Задания »
1. Ответьте коротко по рецензии:
(а) В каком журнале, в каком номере и в каком году она опубликована?
(б) Сколько глав в книге?
(в) В каком порядке выстроены главы?
2. Перечислите всё, что, как сказано в рецензии, авторы обещают раскрыть народу о прошлом.

Текст »
════════════════
Опубликовано в журнале Урал, номер 1, 2008
Анатолий Шапран. Парадоксы российской истории. — Екатеринбург: Средне-Уральское книжное изд-во, 2006.
Недавний взлет исторической публицистики — пусть и недолгий — успел привлечь к себе общественное внимание. И хотя постепенно интерес к печатным изданиям этой тематики заметно снижается, они продолжают выходить в свет. Примечательно, что, несмотря на явные изменения в общественном сознании, авторы по-прежнему кладут в основу своего повествования приемы, освоенные их предшественниками и, так сказать, зачинателями жанра, делая ставку в борьбе за внимание публики на заявляемую сенсационность материала. Действительно, обещания раскрыть народу глаза на очередные тайны, белые пятна, мифы, парадоксы прошлого как минимум привлекают внимание. Впрочем, к настоящему времени подобный подход — ниспровержение основ и разрешение будто бы неразрешимых вопросов — уже несколько приелся, зато другое оружие в арсенале тех, кто взял за основу события давней и недавней истории, остается действенным и вполне уместным. Строгие историки могут сколько угодно обличать дилетантизм и амбиции создателей фольк-хистори — куда потянется массовый читатель, предугадать не сложно. Дозированно обогащая общеизвестные факты менее известными, привлекая имена знакомых массовому читателю классиков исторической науки, не перегружая свои сочинения цитатами из архивных документов, авторы “истории для народа” создают увлекательное чтение. А главное: их произведения есть в первую очередь тексты авторские, личностные — с отчетливо звучащим голосом их создателей, что всегда привлекает.
Все это в немалой мере относится к “Парадоксам российской истории” А. Шапрана — “попытке найти объяснения некоторым явлениям прошлого… истолкование которых официальной историографией оставляет столько сомнений”. Заявив таким образом о своей цели, автор уже в аннотации определяет круг вопросов, на которые читателю предстоит получить ответы. Таковых, разумеется, больше, чем глав (а глав в книге одиннадцать), однако в каждом разделе можно выделить стержневую проблему. Главы выстроены в хронологической последовательности, соответственно, взявший в руки книгу пройдет основные этапы “большого исторического пути” нашей страны, сопровождавшиеся наиболее памятными общественными потрясениями, и попытается вместе с автором найти ответы на вопросы — от почти классического: “Куда пошла русская земля после призвания в нее варяжского викинга Рюрика?” до риторического: “В чем все-таки истоки российского цареубийства?”
════════════════
Извлечённые данные »
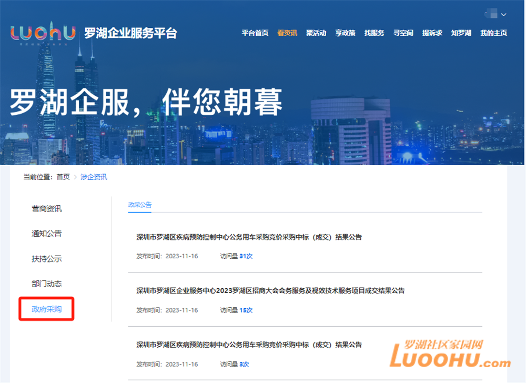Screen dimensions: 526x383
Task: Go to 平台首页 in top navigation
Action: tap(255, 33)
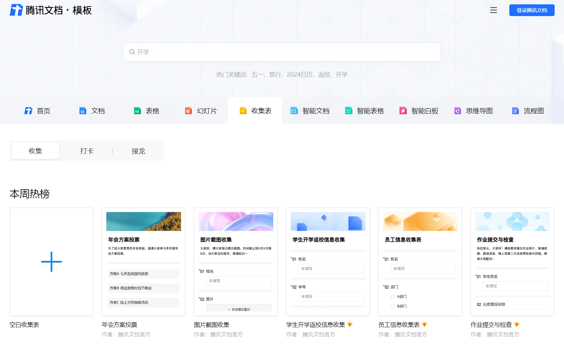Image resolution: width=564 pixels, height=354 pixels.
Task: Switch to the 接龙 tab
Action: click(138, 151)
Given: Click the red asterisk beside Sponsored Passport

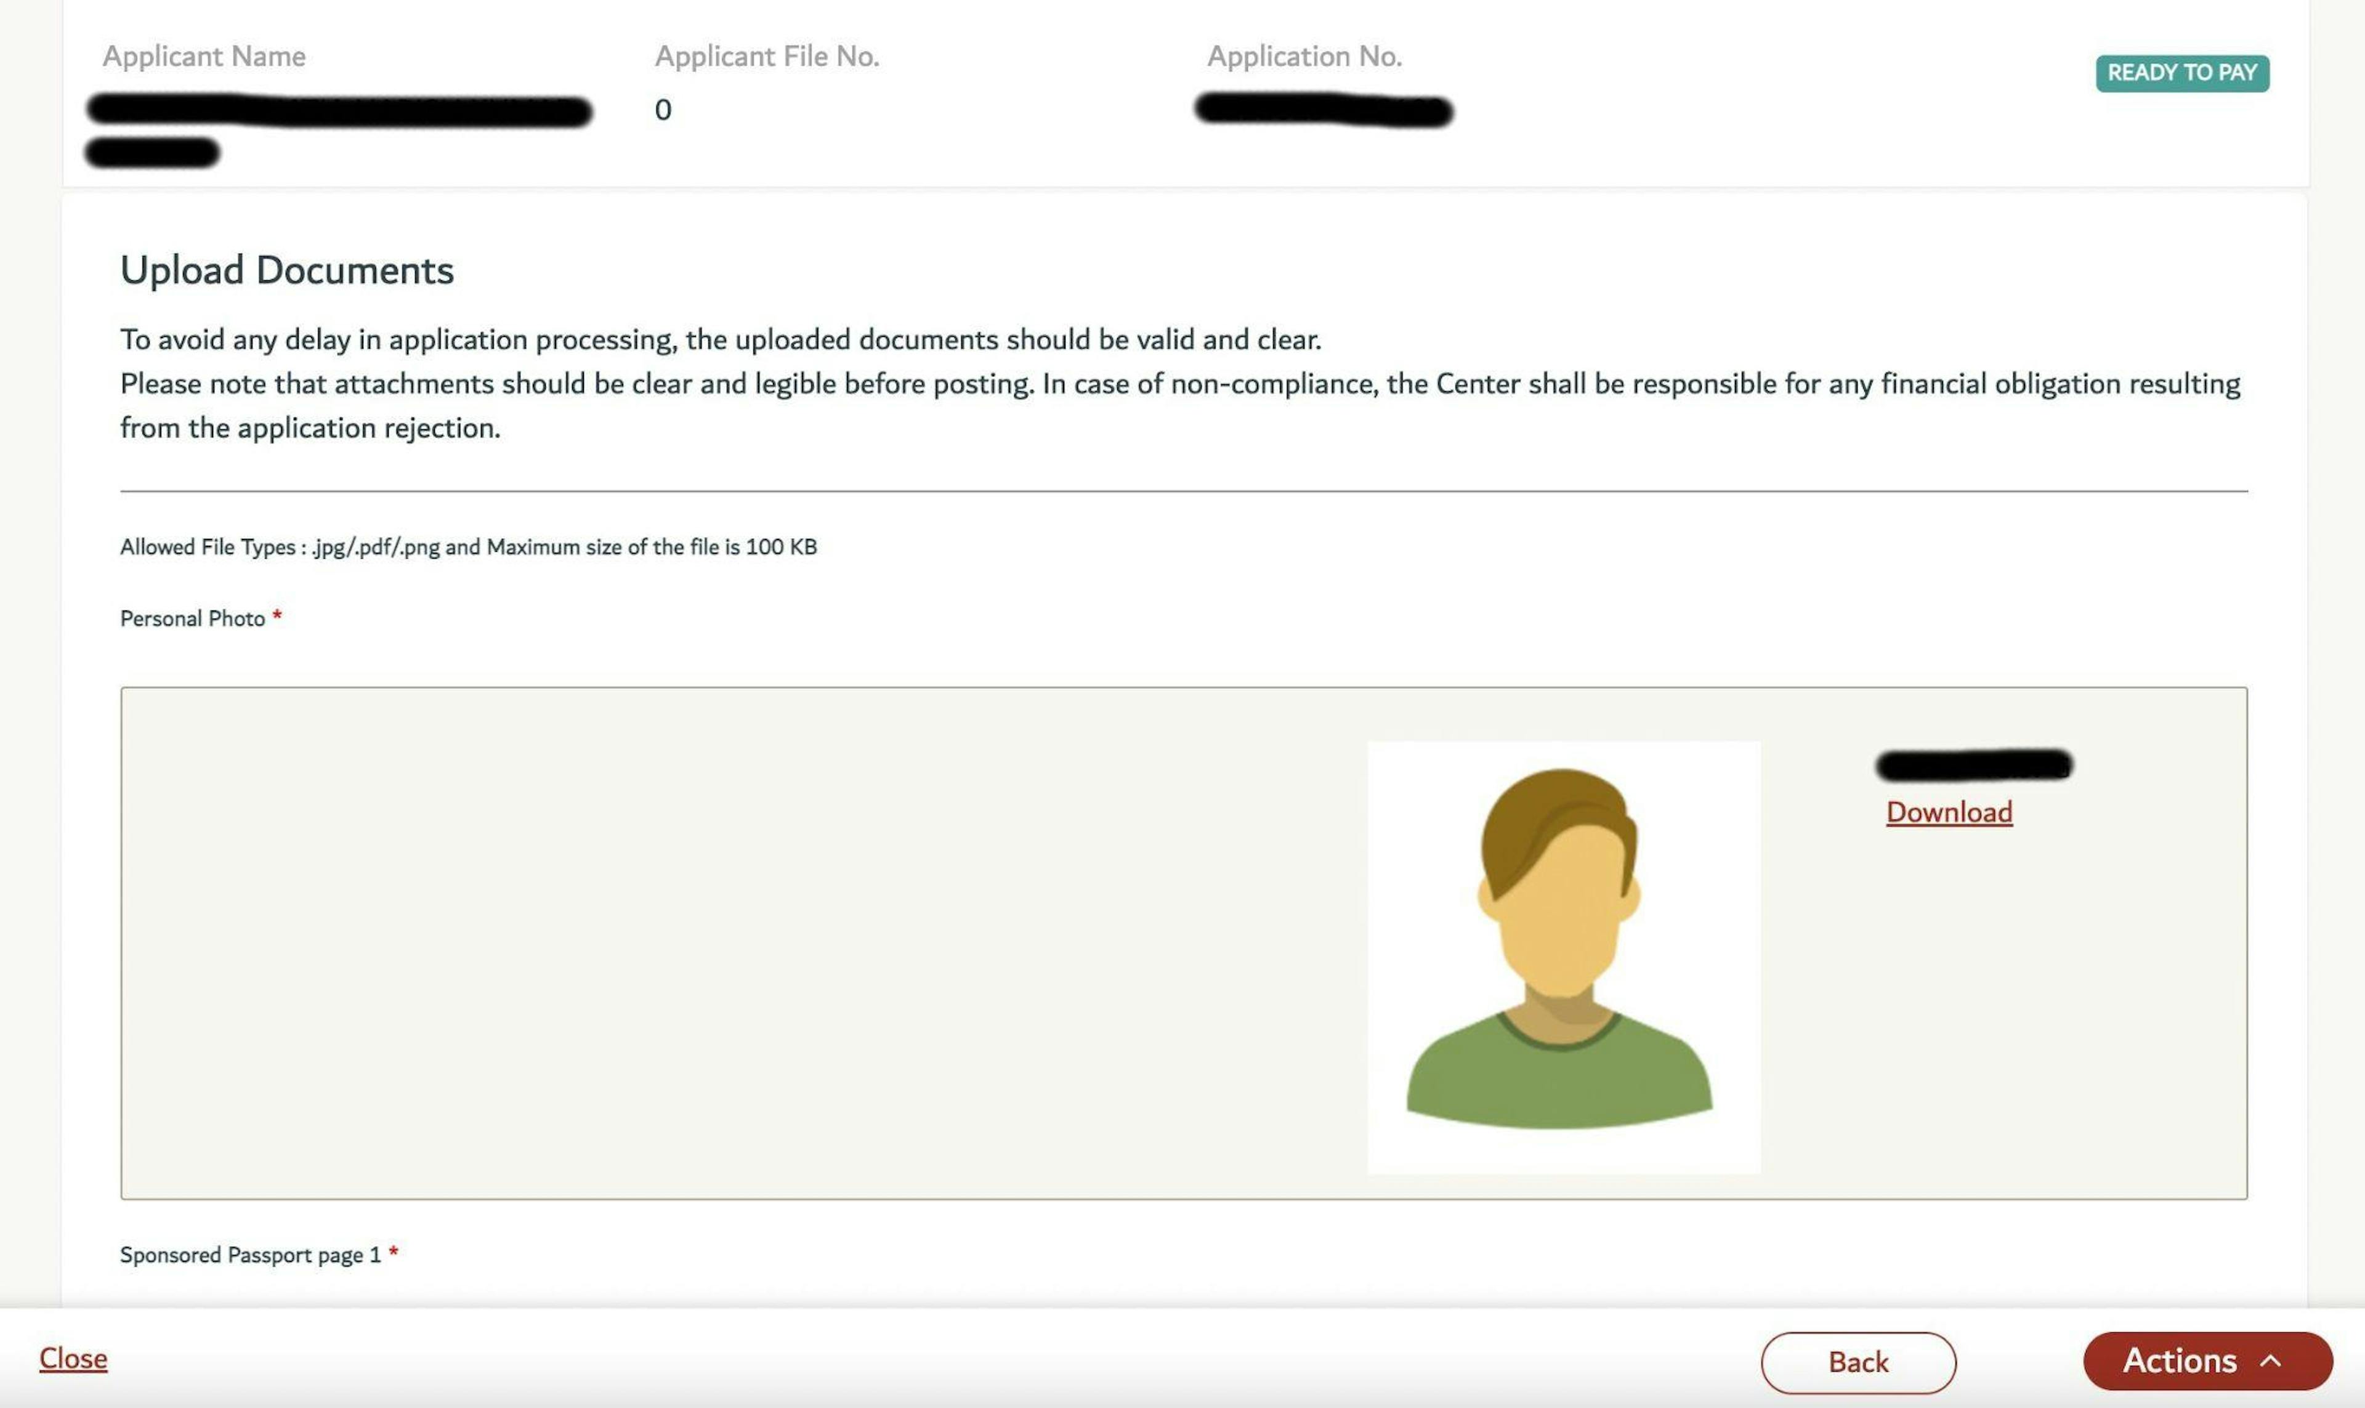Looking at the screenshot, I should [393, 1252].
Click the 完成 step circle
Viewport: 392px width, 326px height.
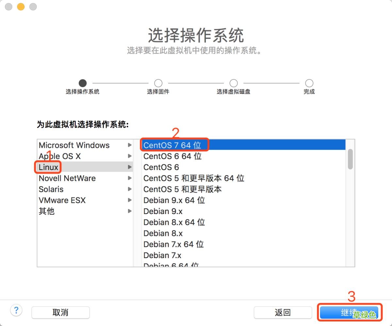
════════════════
Ответы к заданиям »
1.
(а) В журнале «Урал», номер 1, 2008 год.
(б) Одиннадцать.
(в) В хронологическом.

2. Тайны, белые пятна, мифы, парадоксы.